#### [Screenshot grounding data]
....

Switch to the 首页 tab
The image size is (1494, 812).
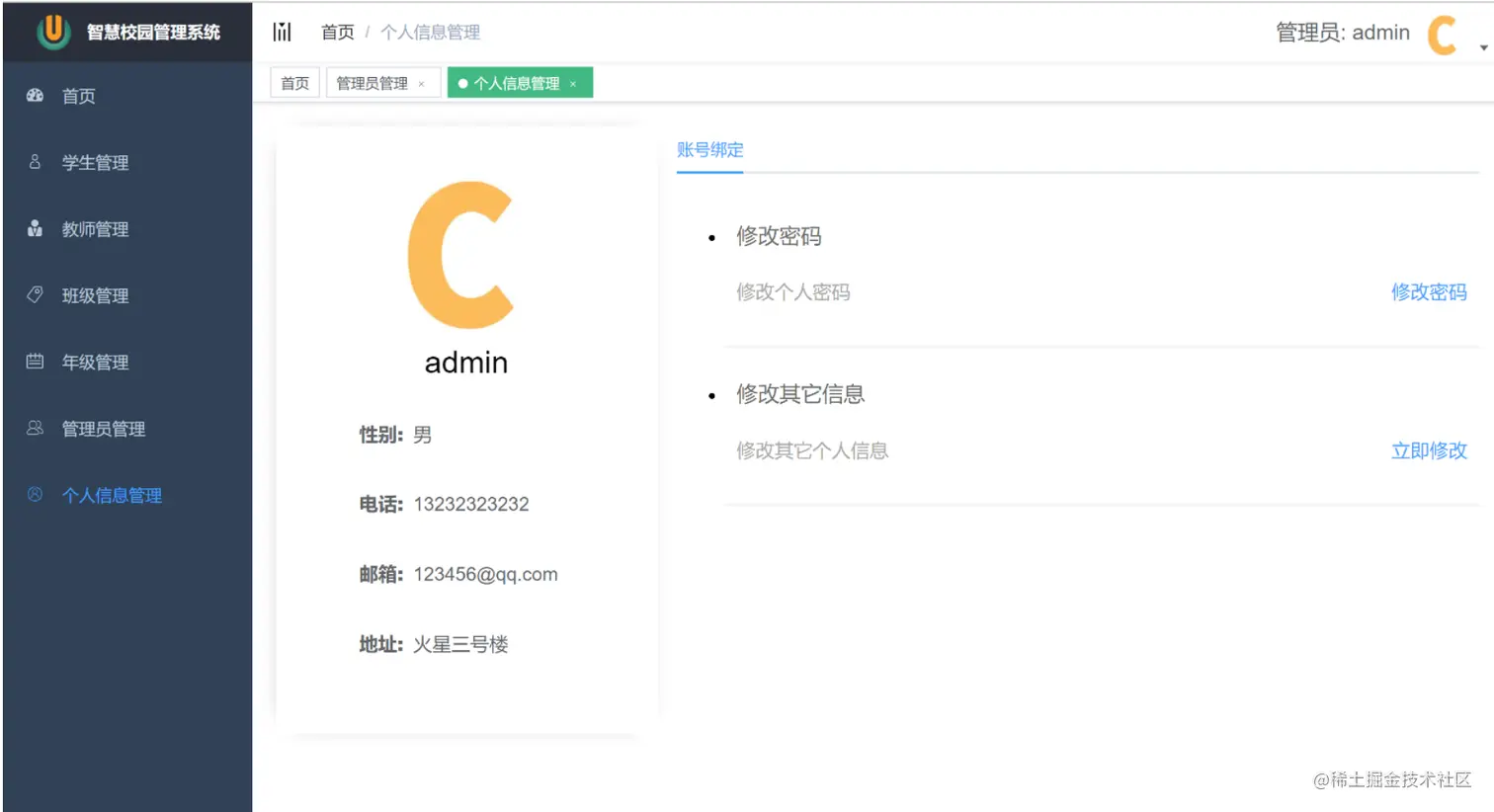point(294,82)
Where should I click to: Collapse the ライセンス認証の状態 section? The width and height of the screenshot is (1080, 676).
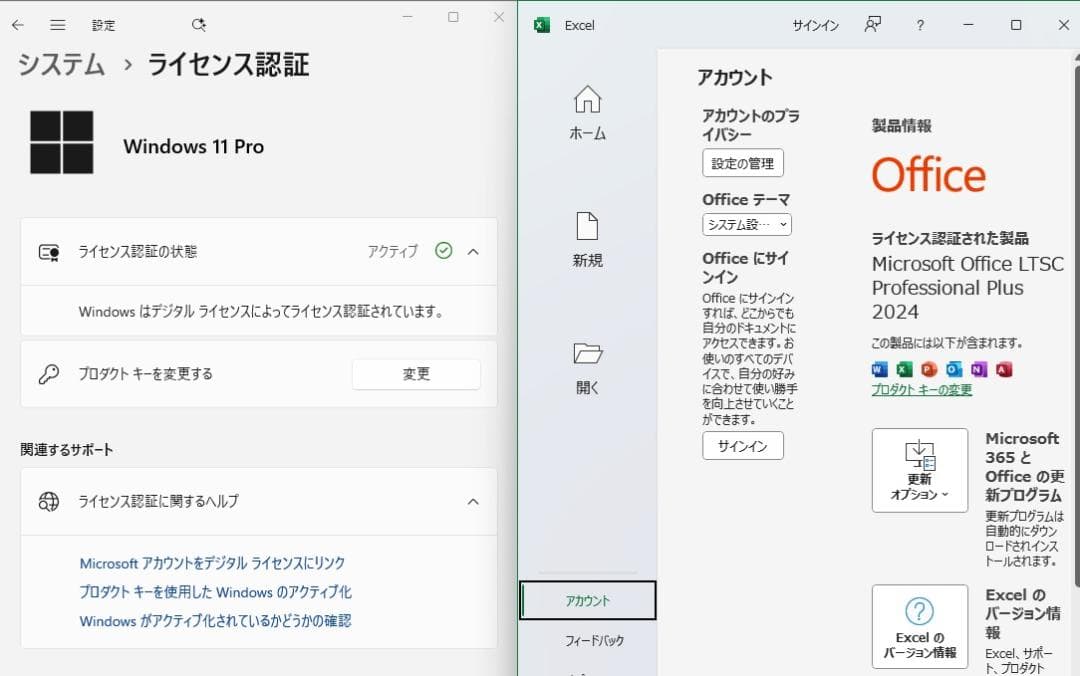[x=472, y=251]
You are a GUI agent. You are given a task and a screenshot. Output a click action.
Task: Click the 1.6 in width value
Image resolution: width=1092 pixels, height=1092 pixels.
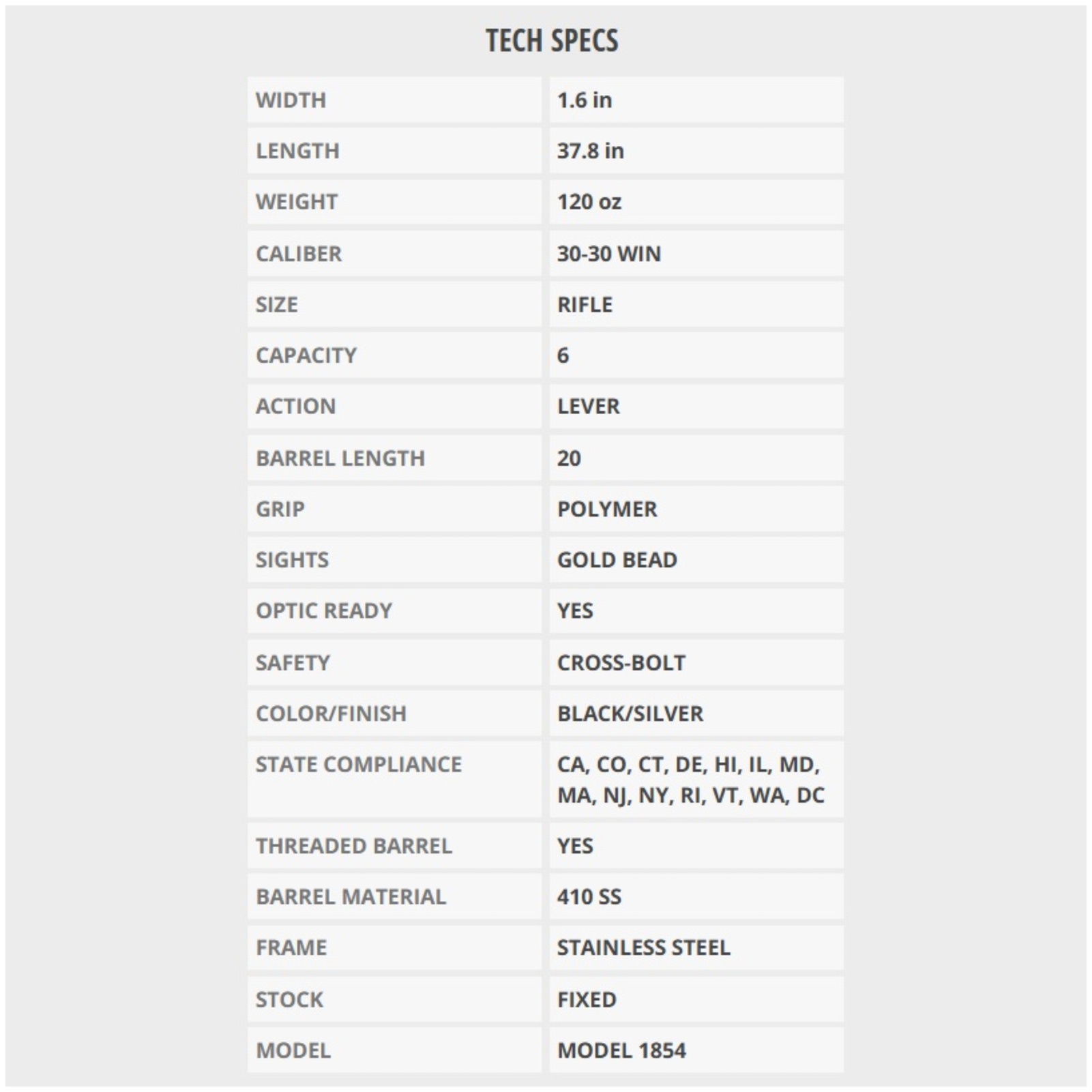click(585, 100)
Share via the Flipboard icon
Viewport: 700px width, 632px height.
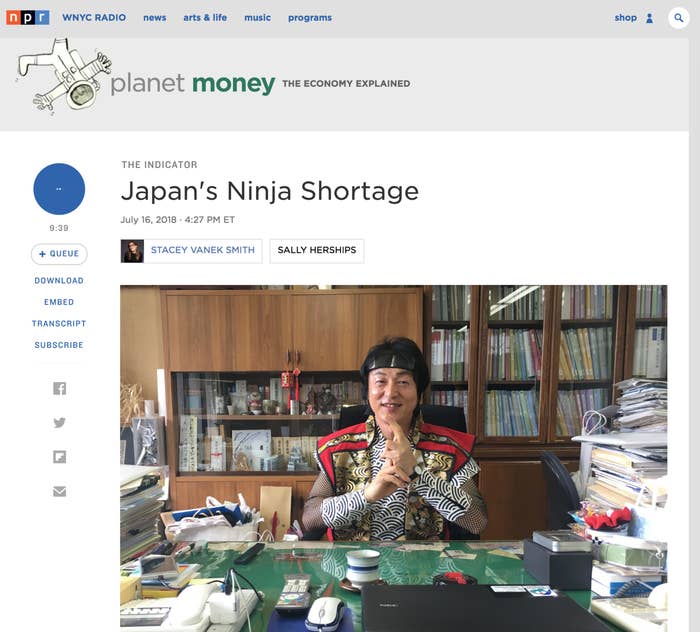(x=59, y=457)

....

Set down the lines from the one containing "The image size is (1494, 812)." through the last line of the records above, both included, exactly as they appear and with no other text. Pictures should not be set down.

The image size is (1494, 812).
point(294,82)
Where should I click to: Collapse the ライセンス認証の状態 section? The width and height of the screenshot is (1080, 676).
[x=472, y=251]
You are a GUI agent. You are given a task and a screenshot. Output a click action.
Task: Click the 1.6 in width value
Image resolution: width=1092 pixels, height=1092 pixels.
click(585, 100)
Share via the Flipboard icon
Viewport: 700px width, 632px height.
(x=59, y=457)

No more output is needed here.